"My parents didn't give me life...they gave me a future."


On March 1, 2018 I will have lived well with type 1 diabetes for 52 years. After receiving my 50-year Joslin Medal in 2016, I was enrolled in a closed social network of other medalists. I read a post by a fellow medalist asking the group what our group had in common. What allowed us to survive so long with type 1 diabetes? What helped us to live over a half century with a disease which was expected to dramatically shorten the quality and quantity of our lives?

After all, Joslin Medalists are of different genders, live across the globe, practice different religions, come from different economic groups and cultures.

After a short pause, someone posted “we had good families”. The group unanimously agreed. Tens of thousands of years of collective diabetes experience agreeing in unison. And having a “good family” didn’t necessarily mean having a special genetic advantage. I was adopted. Betty and Jack Ponder submitted the photo above around 1954-55 as part of their application to become adoptive parents. I joined them in the fall of 1956.

My birth mother made a difficult choice to put me up for adoption. I am grateful for that. My adoptive parents accepted me with unconditional love, and no amount of gratitude can repay that act. That love would manifest in countless ways over my youth and beyond.

My parents didn’t give me life, but they gave me a future.

I often meet parents searching for new drugs, new technologies, or new methodologies to improve the lives of their children with diabetes. There is always a subtext of helping their children live a long and productive life. But as I listen to their stories, I often think about how little my parents possessed to help me. Every day, they boiled a glass syringe barrel and plunger, plus a reusable 25-gauge ¾ inch needle. This allowed them to prepare a single injection of intermediate acting insulin (Lente) daily. My parents checked my urine glucose 1 to 2 times daily. A single page sheet was provided directing us what exchanges I could eat.
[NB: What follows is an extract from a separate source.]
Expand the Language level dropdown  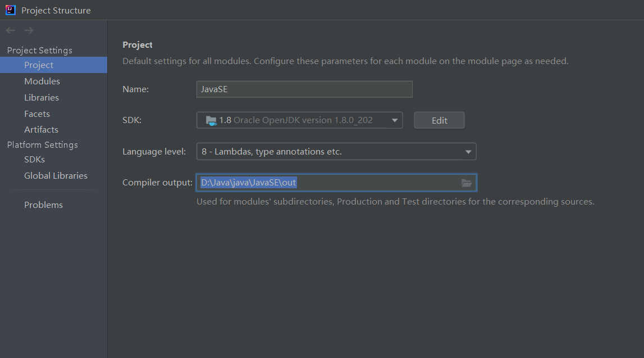click(x=468, y=152)
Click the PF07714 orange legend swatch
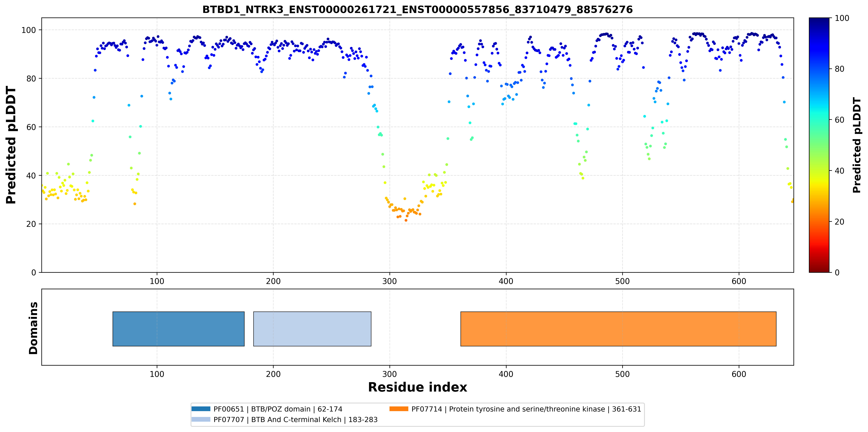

My parents NEVER missed a scheduled injection and I NEVER went without a meal or scheduled snack. They simply did what was asked of them. I never heard them complain about what they were doing. To them it was implicit in the parental contract they accepted when they took me into their lives when I was 6 weeks old.
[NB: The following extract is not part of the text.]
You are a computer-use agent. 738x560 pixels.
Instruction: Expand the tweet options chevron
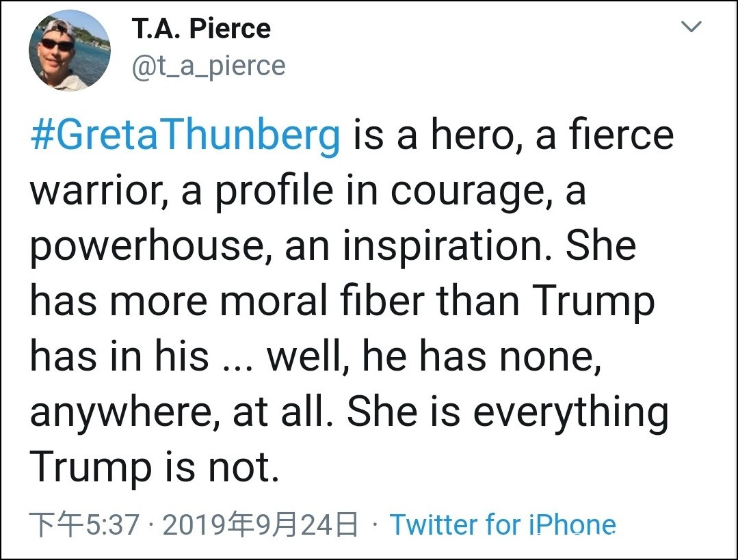pyautogui.click(x=692, y=27)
Their caring and concern became embedded inside me. I don’t know why or how it happened. It just did. Love is like that I suppose. My message to parents is simple. Love your children with and without diabetes, do anything for them, and accept them for who they are. Never give up, no matter how dire things may seem sometimes. Don't expect your kids to take on self care duties too soon either. My parents gave me ALL my injections until I left for college. It didn't hold me back one bit.